Lisa Cathcart, executive director of the Pregnancy Care Center (PCC) in Old Hickory, Tenn., for more than 13 years, told BP advocating for and financially supporting PRCs is a way churches can conduct pro-life ministry. Other ways churches can be pro-life in a post-Roe era, Cathcart said, include:
- Teaching a “whole-life, pro-life view of human dignity” to their members.
- Ministering in a Gospel-based way to the congregation, which includes post-abortive women and men.
PCC has “always worked for the dignity and welfare of BOTH [mother and child], and our work starts with her – the woman who needs compassion, hope and practical help to consider alternatives to abortion,” Cathcart said in a written statement after Roe was overturned. “Our work will continue, even increase, and we are prepared to meet this moment.”
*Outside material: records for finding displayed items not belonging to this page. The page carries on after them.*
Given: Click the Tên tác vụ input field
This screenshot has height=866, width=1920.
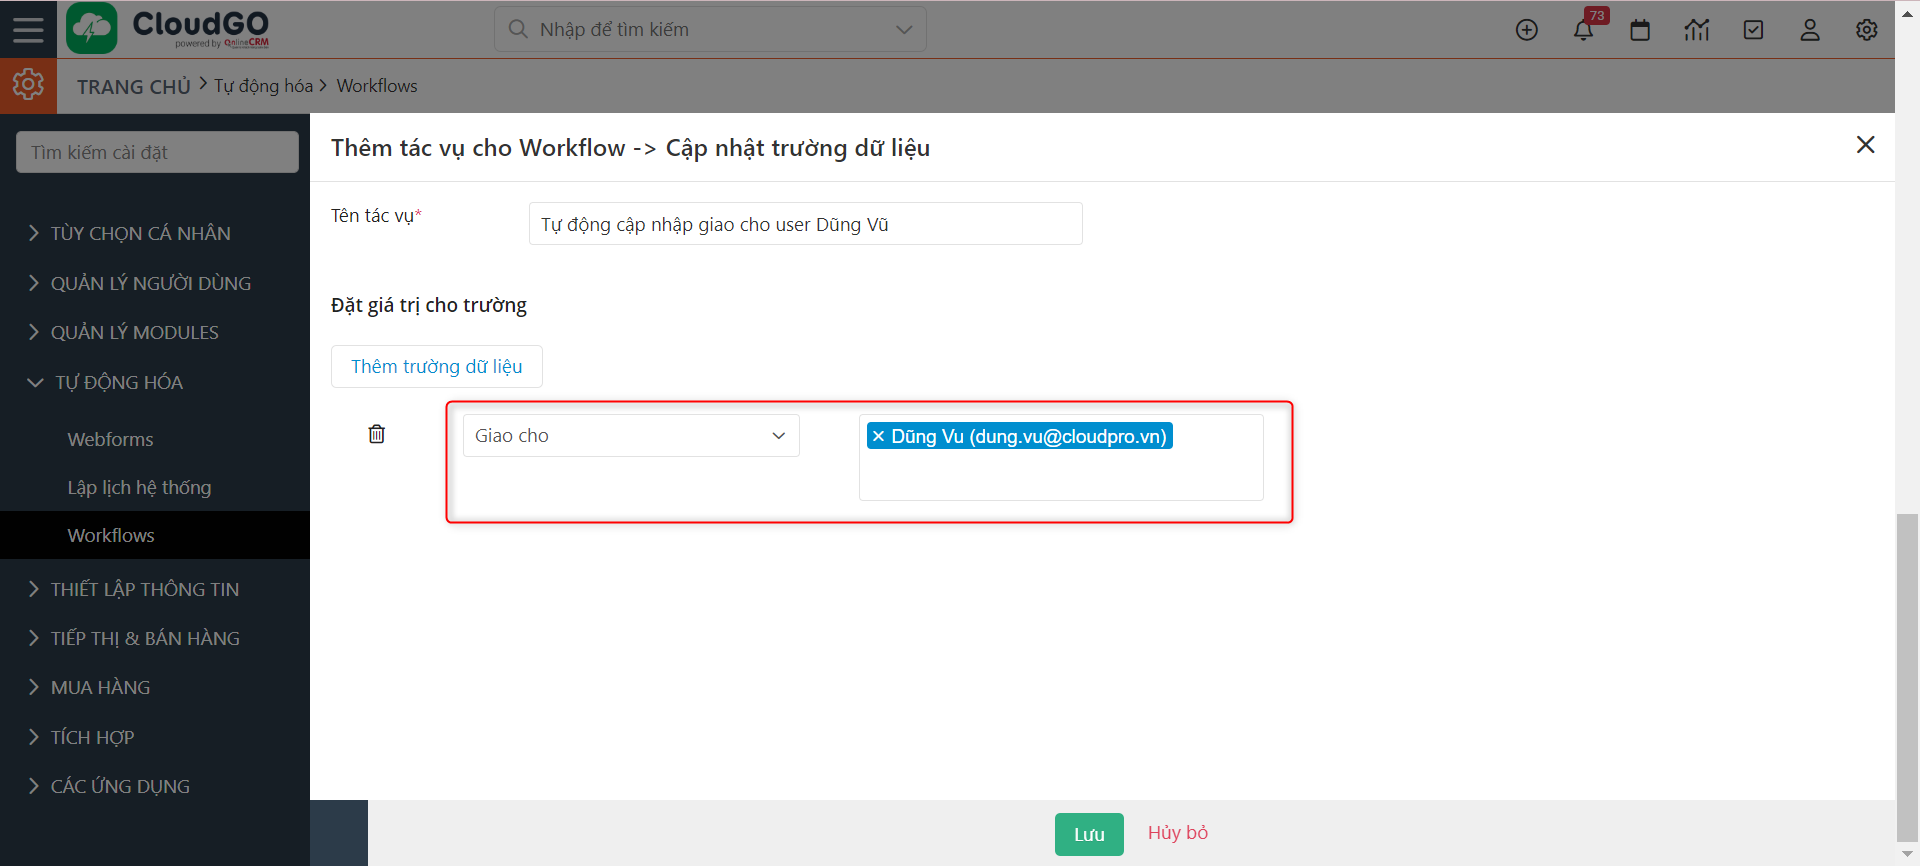Looking at the screenshot, I should click(x=805, y=224).
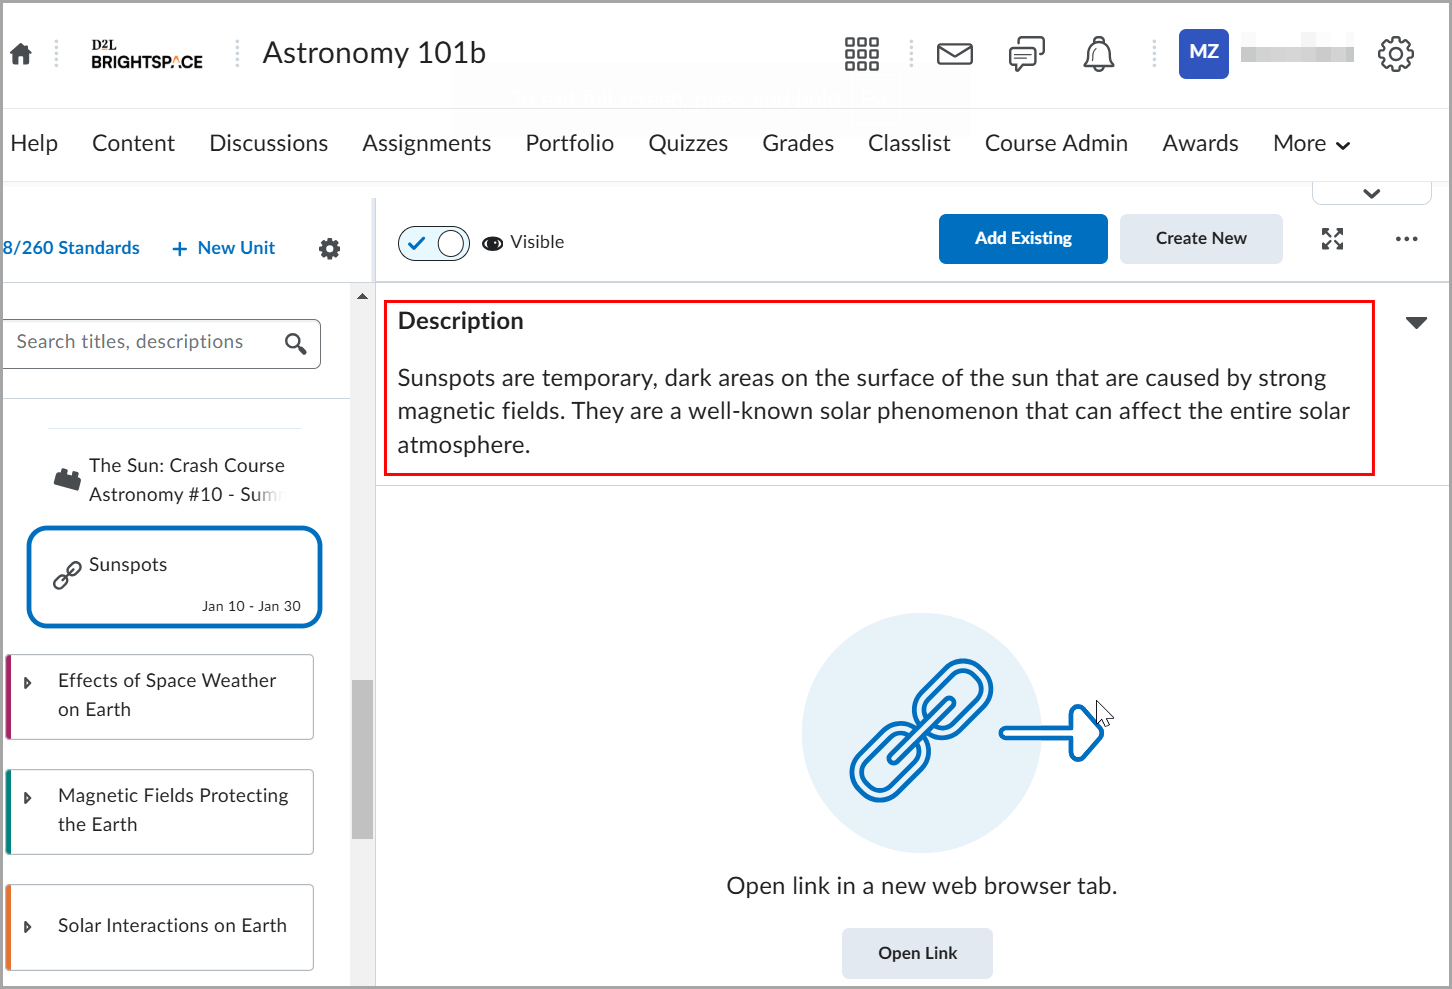Open the admin tools gear icon

(x=1395, y=54)
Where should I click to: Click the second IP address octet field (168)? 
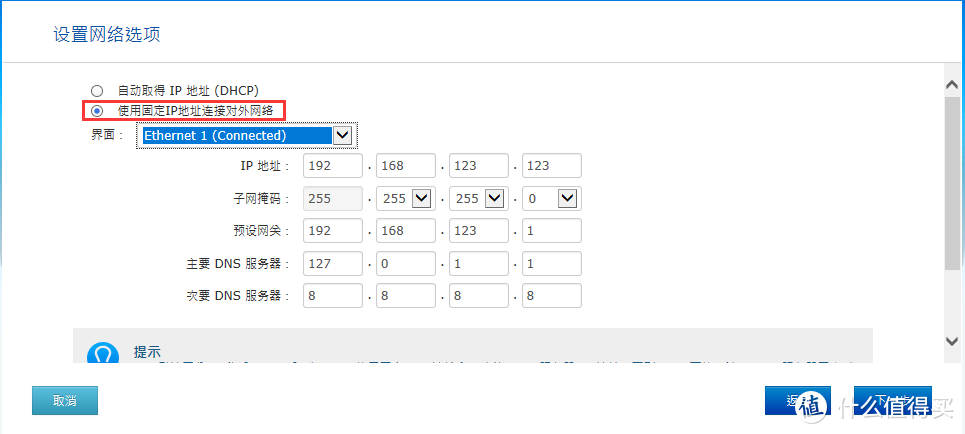406,166
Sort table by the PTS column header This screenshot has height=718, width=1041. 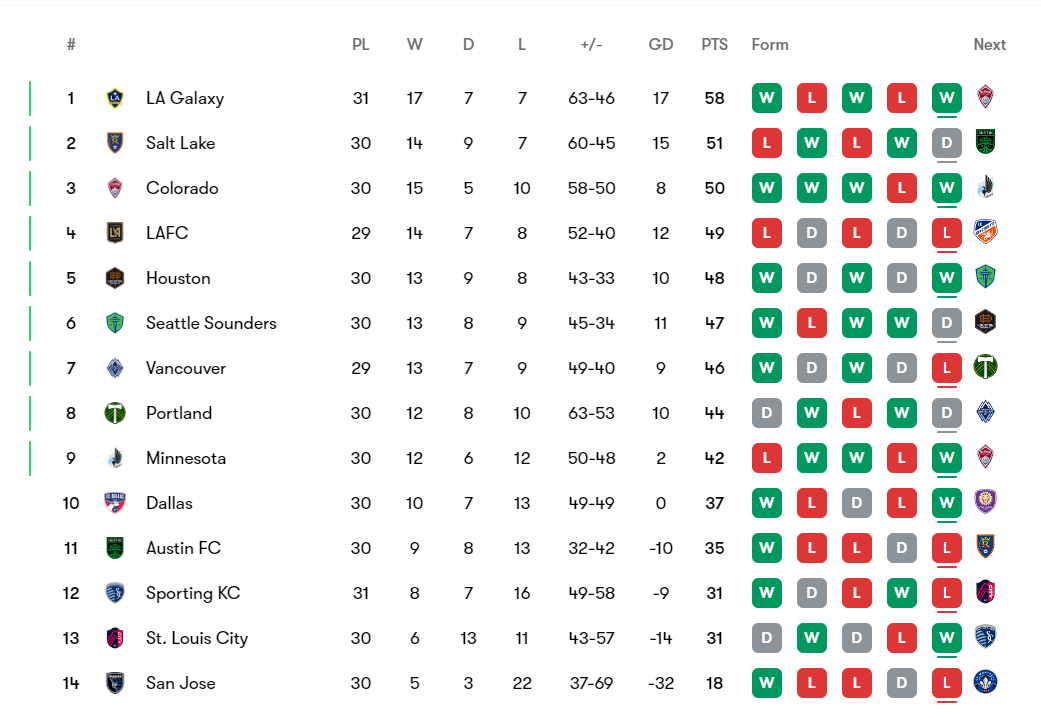pyautogui.click(x=714, y=45)
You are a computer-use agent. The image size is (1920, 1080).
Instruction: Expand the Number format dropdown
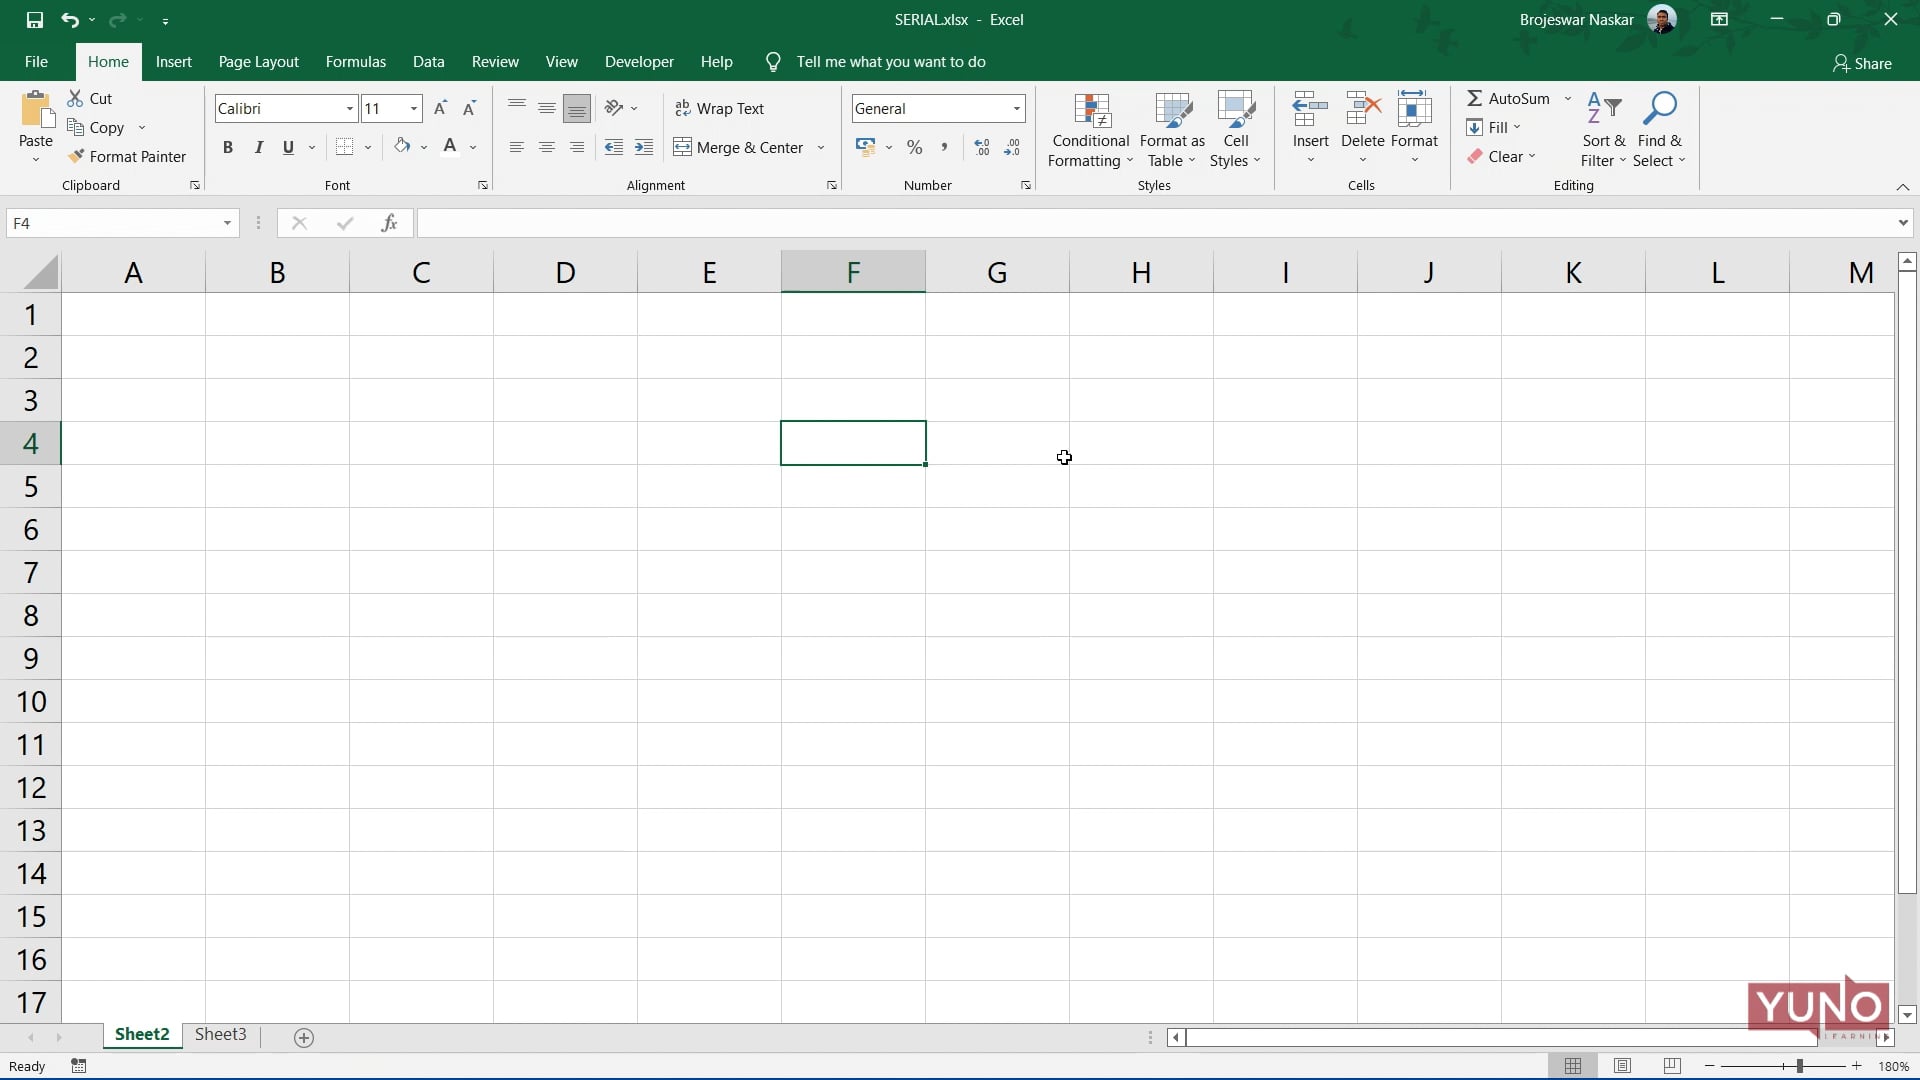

Pro-life ministry also includes Christian families welcoming children born to vulnerable women into their homes in a post-Roe world, pro-life advocates say. Newell testified before committees of lawmakers in both Alabama houses in support of legislation to prohibit abortion.
In both chambers, Newell said, Democrats on the committees asked him, “If we ban abortion in our state, there will be more kids in foster care and there will be more kids that need to be adopted. Are there enough families?”
“And I unequivocally looked them in the face and I said, ‘If you take this bold step and you dignify life, we will be ready and there will be families for these children.’ And I wholeheartedly believe it.”